> _What the task requires_: Reproduce verbatim the records from the line containing "You are a computer-use agent. 644x220 pixels." through the line containing "(x=527, y=64)", including both of those lines.

> _Listed entries_:
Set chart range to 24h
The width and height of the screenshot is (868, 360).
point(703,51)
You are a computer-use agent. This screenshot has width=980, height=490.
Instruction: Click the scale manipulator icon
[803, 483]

==

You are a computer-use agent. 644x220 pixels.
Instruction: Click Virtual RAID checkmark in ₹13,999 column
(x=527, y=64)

> _Result_:
You are a computer-use agent. 644x220 pixels.
Instruction: Click Virtual RAID checkmark in ₹13,999 column
(x=527, y=64)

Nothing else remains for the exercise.